SET EXERCISE :: Reproduce the portion of the sync architecture excerpt between "Latency Target: <100ms" and "for each field)", inclusive.

DOCUMENT PASSAGE ::
Properties (Verified by TLA+):

Monotonic: Clock values only increase
Causal: If A → B, then clock(A) < clock(B)
Transitive: If A → B and B → C, then A → C
Concurrent detection: Neither A < B nor B < A

LWW Merge Algorithm

fn lww_merge(local: &Field, remote: &Field) -> Field {
    if remote.timestamp > local.timestamp {
        remote.clone()
    } else if remote.timestamp == local.timestamp {
        // Deterministic tie-breaking
        if remote.client_id > local.client_id {
            remote.clone()
        } else {
            local.clone()
        }
    } else {
        local.clone()
    }
}

Properties (Verified by TLA+):

Convergence: All replicas reach identical state
Determinism: Same inputs always produce same output
Idempotence: Applying operation twice has no additional effect
Commutativity: Order of merges doesn't matter

Data Flow

Local Write Operation

User Action
    ↓
SDK API Call (doc.update({field: "value"}))
    ↓
Generate Timestamp (vector clock tick)
    ↓
Apply to Local State (immediate UI update)
    ↓
Add to Offline Queue
    ↓
Encode Delta (Protobuf)
    ↓
Send to Server (if online)

Latency Target: <1ms from API call to local state update

Remote Update Reception

Server Push (WebSocket)
    ↓
Decode Delta (Protobuf)
    ↓
Validate Vector Clock (causality check)
    ↓
Merge with Local State (LWW algorithm)
    ↓
Update Storage (IndexedDB/SQLite)
    ↓
Notify Subscribers (React state update)
    ↓
UI Re-render

Latency Target: <100ms from server push to UI update (p95)

Offline → Online Transition

Network Reconnects
    ↓
Load Pending Operations (from offline queue)
    ↓
Send Checkpoint + Pending Deltas
    ↓
Receive Server Deltas Since Checkpoint
    ↓
Merge All Deltas (LWW for each field)
    ↓
Update Local State
    ↓
Clear Offline Queue (operations now synced)

Target: <1 second reconnection time for 1000 pending operations

Storage Architecture

Client-Side Storage

Browser (v0.1.0):

Primary: IndexedDB
  ↓
ObjectStore: documents
  - key: DocumentID
  - value: Document (JSON)

STORED DATA ::
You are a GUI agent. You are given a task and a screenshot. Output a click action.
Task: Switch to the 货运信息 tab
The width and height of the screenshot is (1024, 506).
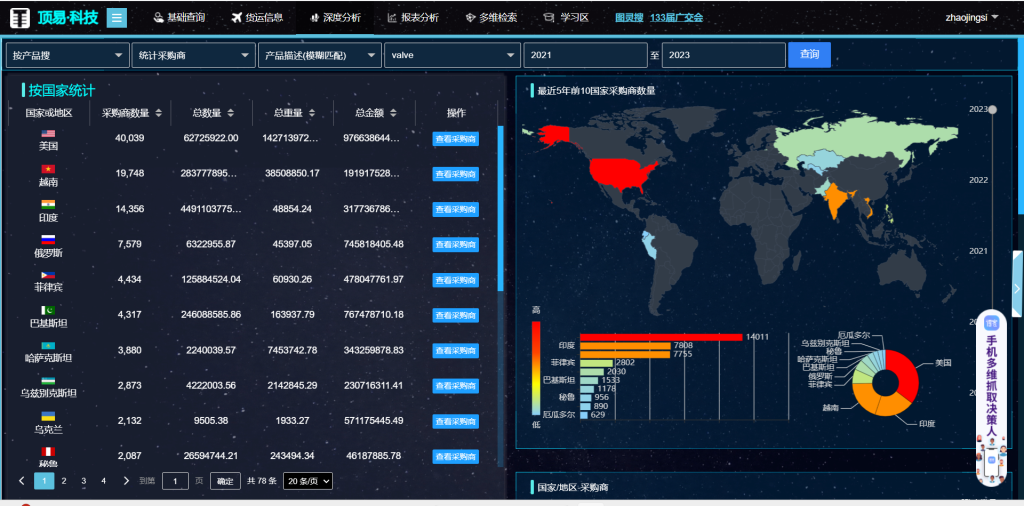(x=256, y=17)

EXERCISE ANSWER ::
Latency Target: <100ms from server push to UI update (p95)

Offline → Online Transition

Network Reconnects
    ↓
Load Pending Operations (from offline queue)
    ↓
Send Checkpoint + Pending Deltas
    ↓
Receive Server Deltas Since Checkpoint
    ↓
Merge All Deltas (LWW for each field)